You know what's a fun place? The testing center. I just can't get enough of that feeling when I walk through the front doors. The palpable anxiety...not only mine but that of 200 other students. All greasy haired, blood-shot eyed, on the verge of something real bad. I also love paying for my test. $5 can buy me 2 chicken tacos and a diet coke, but who wants that when I can have a 13 page examination on early British literature? And really, there's nothing better than the dramatic drop of my stomach when I scan the first page of said exam and have absolutely no idea what any of the questions are even attempting to ask. It's really awesome that every time I opt for the music room, they're playing the soundtrack to A Man From Snowy River. I've been at BYU since 2004. Every. Time. It's one of my favorite things when the person behind me has brought a cheese burger to snack on while filling out a scantron, after my day spent in the library eating the occasional almond hidden in my bag. And the person the row over with the cold who sniffs once every 8 seconds, loud and mucousy, so great. And even greater that I know they're sniffing once every eight seconds because I'd rather time their body's audible functions than decipher whether it was Donne or Herbert who wrote the metaphysical tetrameter couplet.

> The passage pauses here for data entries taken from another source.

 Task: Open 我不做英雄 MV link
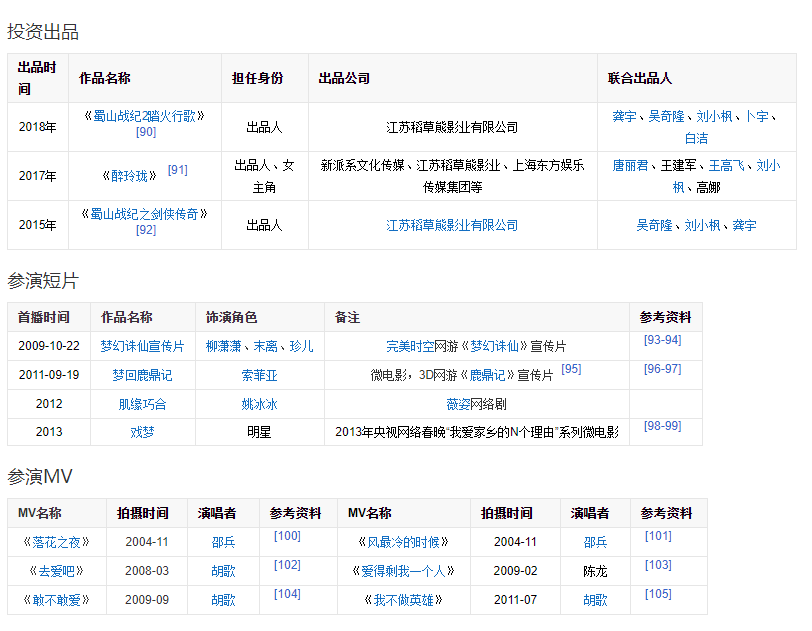403,600
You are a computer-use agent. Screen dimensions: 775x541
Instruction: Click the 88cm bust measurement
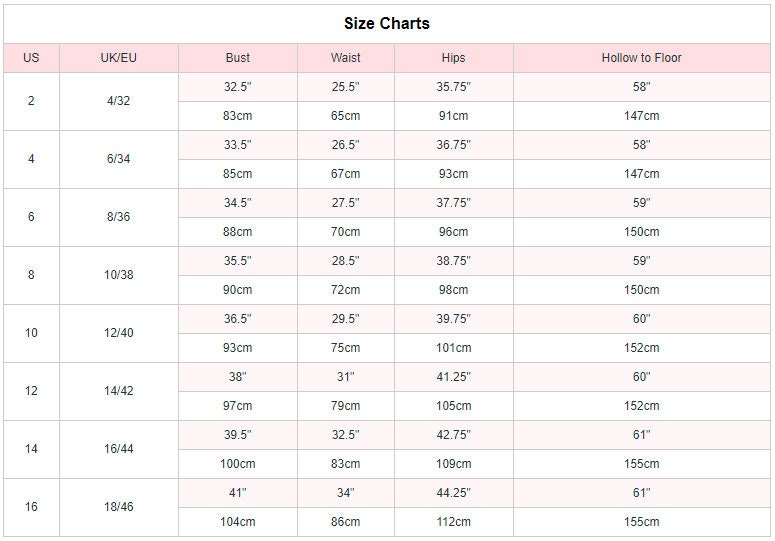point(238,232)

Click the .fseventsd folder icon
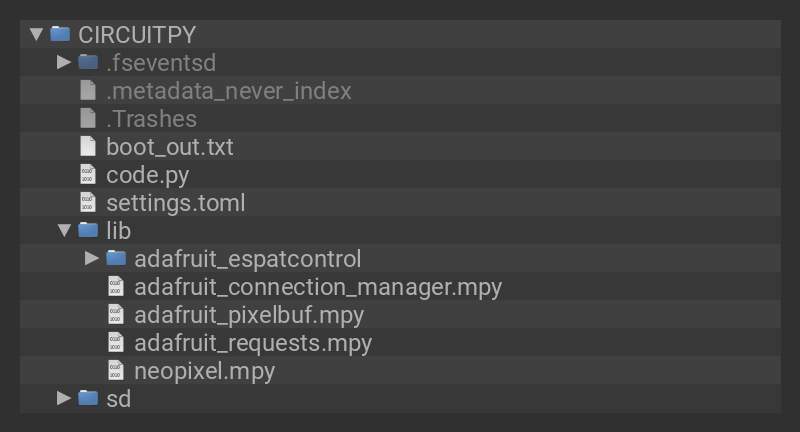88,62
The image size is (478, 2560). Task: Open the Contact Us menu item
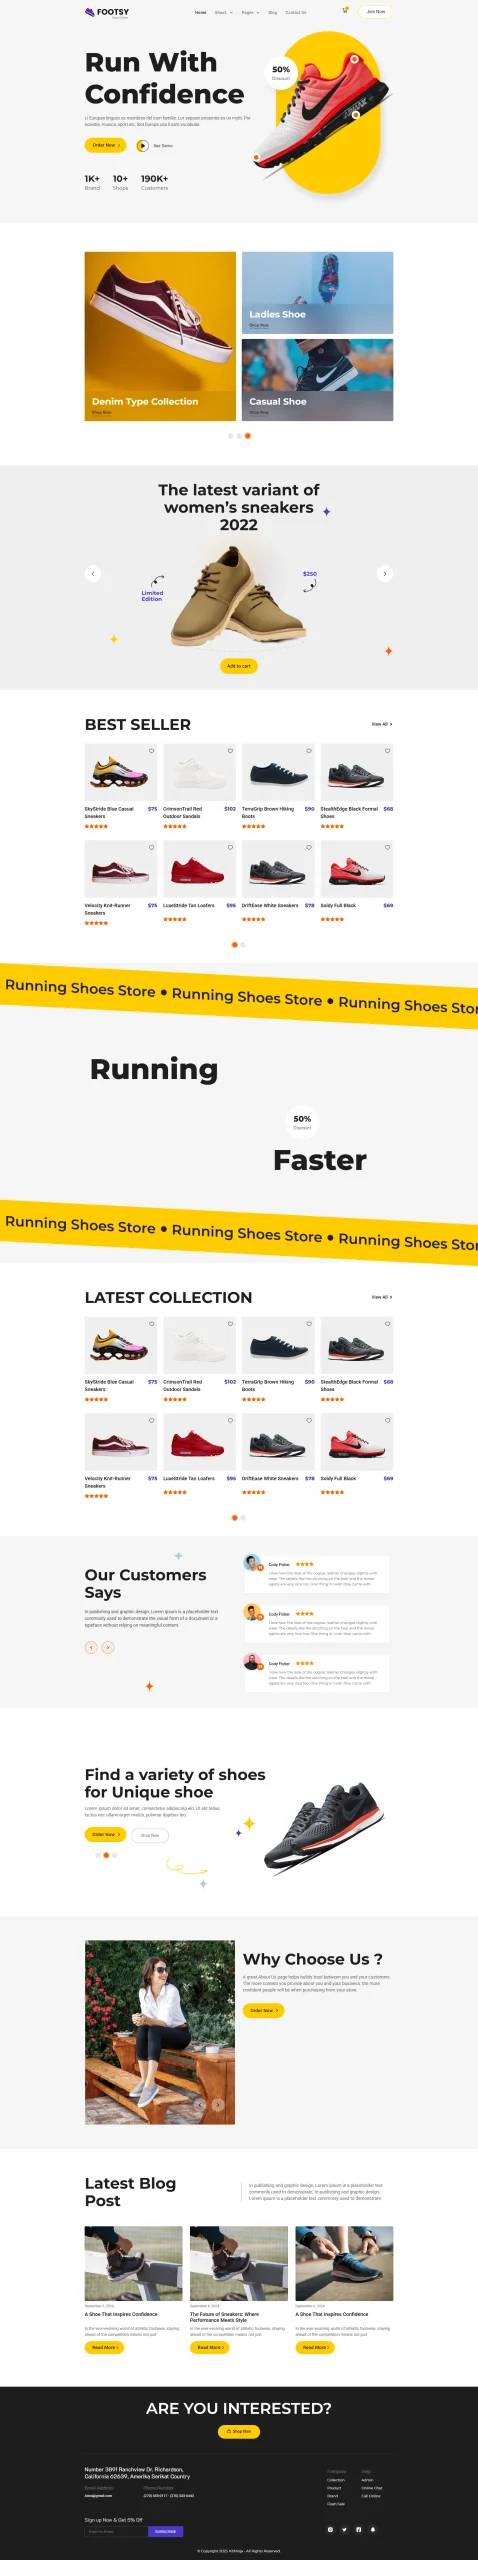point(296,12)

Tuesday, November 17, 2009



I just sneezed on it.

Bless me.

K bye.

Monday, November 16, 2009

Well alright

What would happen if we never pushed in our chairs? I think we're taught from a young age to push in chairs as a courtesy. But really, isn't it a greater courtesy to leave the chair out for the next person who wants a seat? I guess there's a tripping hazard, but anyone who can't see a chair in their path deserves to fall. This morning in the computer lab the boy next to me left without pushing his chair in. Appalled, and riding that high horse I often refuse to get off, I pushed in not only mine but his. I spent the rest of the afternoon praising myself until it hit me like a swift punch in the gut that he actually has it figured out much more than I.

Tuesday, November 10, 2009


People sometimes throw around words like "addiction" or "unhealthy", calling my 7-11 visits excessive. But they don't get it. Because my daily trips two blocks west aren't just about the diet coke. They're about the kid with his dog who sits outside playing the guitar. And the midnight slurpee runners. And Raj. And the guy today who, when asked how he got the cut on his head responded, "I was thrown across the room by a ghost". He was also wearing a snuggie.

Sunday, November 8, 2009

whatever you like.

Using my student card to make a purchase from the vending machine between Sunday School and Relief Society.

Your thoughts...

Thursday, November 5, 2009

What's the news from your bed?

A cupcake for breakfast may not have been the best idea. But I'm looking forward to another at lunch.

Sometimes I'm deep in thought and you can see it. Like, you can watch me think. So I was pondering some issue or another, and my lips puckered and my brow furrowed and the elevator opened. I stood face to face with a stranger, while looking like a confused goldfish. There's no recovering from that.